Extract provided
=-=-=-=-=
The Earth Policy Institute tracks the world's stockpile of grain - the
amount available in storage after accounting for annual use and production -
and says it's down to only 57 days of consumption. This is close to the
modern nadir, a period in the early 1970s of poor harvests when levels fell
so low there was only enough for 56 days. That earlier period of short
supply prompted a doubling of world grain prices - an indication of the
possible consequences if global warming takes a bite out of harvests.
Even North America's prime piece of agricultural real estate, the
continent's equivalent of the Indo-Gangetic Plain, is in the gunsights of
climate change.
The models that simulate the likely effects of climate change show that
the regions warming the most are at mid to high latitudes, and in
mid-continental areas far from the moderating effects of oceans.
"Those conditions sort of describe the U.S. corn belt and the Great
Plains, the wheat-growing Great Plains of the U.S. and Canada," Mr. Brown
says. "Since we are the world's bread basket, if we start losing wheat
production and corn production, it's going to affect the entire world."
The study released by CGIAR did find that rising temperatures would
cause a remarkable northward shift of the wheat belt. The crop could
theoretically be cultivated in a band across the top of North America - from
Cape Harrison, about midway up the coast of Labrador, to Ketchikan, on the
Alaskan panhandle, in the west.
But agricultural experts say don't bother hoping for northern regions to
become replacement granaries for losses in the tropics. Trading the rich
soils of the Punjab or the U.S. Midwest for the thin soils of Labrador and
the north coast of Lake Superior, in other words, is a bit like a gambler
discarding an ace for a two. It's probably an unwise bet.
"The northward movement of a climate zone into an area where crops
generally have not been grown does not necessarily mean crops like wheat
will do well there," says Dr. Hans Braun, director of the global wheat
program at CIMMYT, the Mexico-based crop research institute that conducted
the wheat study.
=-=-=-=-=
Task instructions
a. List every organization named in the text on grain stockpiles and climate change.
b. Carry on writing the text on grain stockpiles and climate change from where it ends.
The data after this text isn't needed.

Material provided
=-=-=-=-=
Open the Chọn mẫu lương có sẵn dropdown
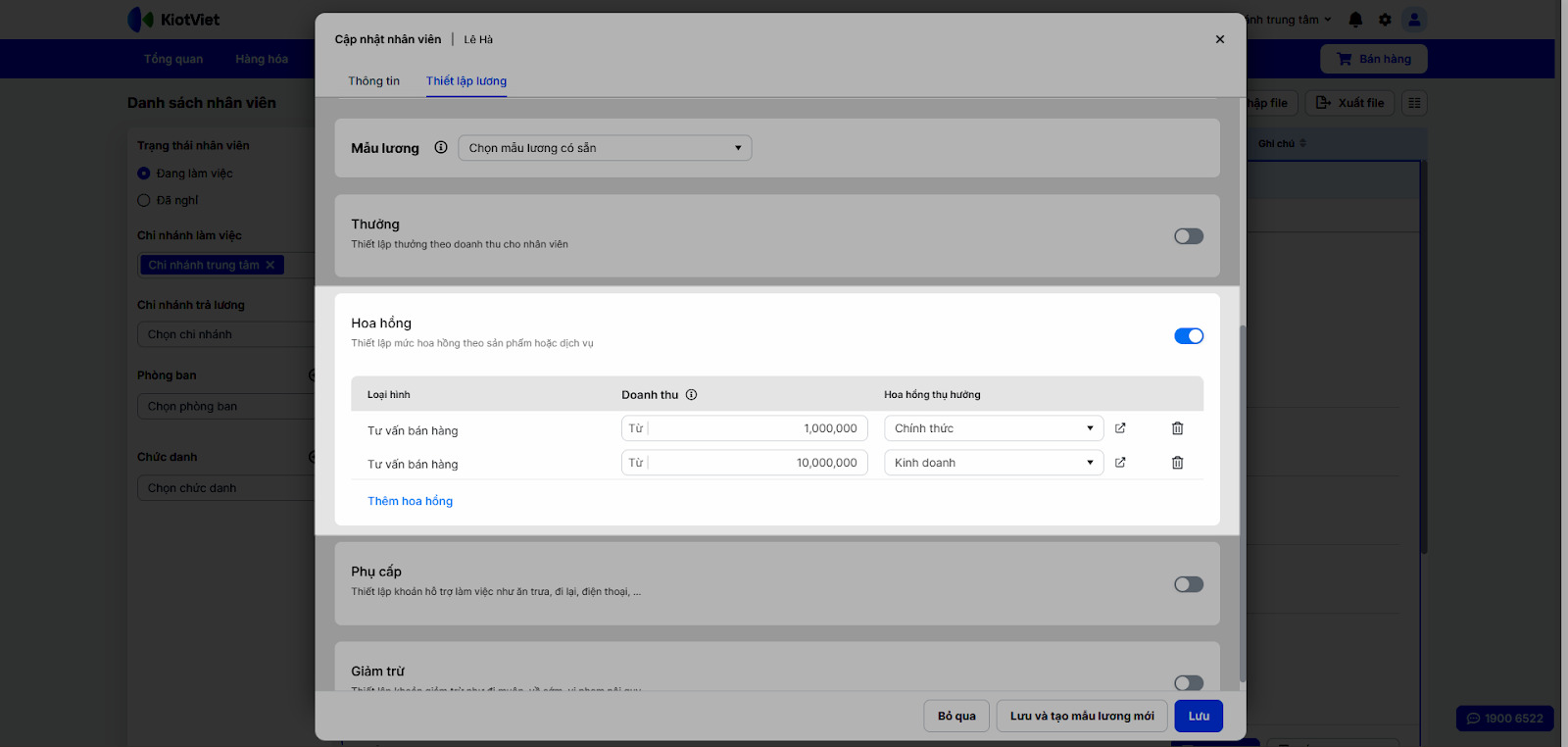This screenshot has height=747, width=1568. coord(605,148)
=-=-=-=-=
Task results
a.
Earth Policy Institute
CGIAR
CIMMYT

b.
Scientists have made another worrisome discovery, this time about carbon
dioxide itself, the main greenhouse gas, which is vital for plant
development. It had been assumed in the 1980s, based on greenhouse
experiments, that an atmosphere richer in carbon dioxide would stimulate
plant growth, raising some crop yields by as much as 30 per cent.
That is part of the reason why, up until now, few people worried much
about agriculture and global warming. It was thought that, while climate
change might wreak havoc on ice-dependent polar bears and low-lying coastal
cities, it held a verdant lining for farmers.
But new research published last year based on experiments in the U.S.,
Japan, Switzerland and New Zealand found the beneficial effects of carbon
dioxide were vastly overrated when crops were grown in the more realistic
setting of open farm fields, rather than in greenhouses. Corn yields didn't
rise at all, and the rise in wheat and rice yields was less than half
previous estimates.
To be sure, not everyone is convinced that crop problems are inevitable.
Donald Coxe, global portfolio strategist for BMO Financial Group, says
plant breeders have made remarkable advances in producing crops more
tolerant of extreme conditions. "It's quite amazing what they can do," he
says.
Mr. Coxe, an investment adviser based in Chicago who follows the
commodity markets, where prices would skyrocket if food shortages develop,
says last year's corn harvest was a case in point.
Illinois, at the heart of the U.S. corn belt, was sizzled by heat and
drought, but many farmers still managed a decent crop thanks to seeds bred
to give plants more resistance to drought.
"Illinois was a shocker, frankly, last year, even to ag people. They
were amazed," he says.
Researchers affiliated with CGIAR have called for a massive program to
develop crops that will be able to cope with global warming, and these
developments may well pan out.
But if efforts fail, Mr. Brown, for one, is warning the consequences
could be dire, because food supplies are essential for global stability.
Smaller grain harvests will translate into sharply higher food prices.
Soaring prices, says Mr. Brown, "could lead to urban food riots in scores of
countries around the world, and those food riots could lead to political
instability and that political instability could begin to undermine global
economic progress."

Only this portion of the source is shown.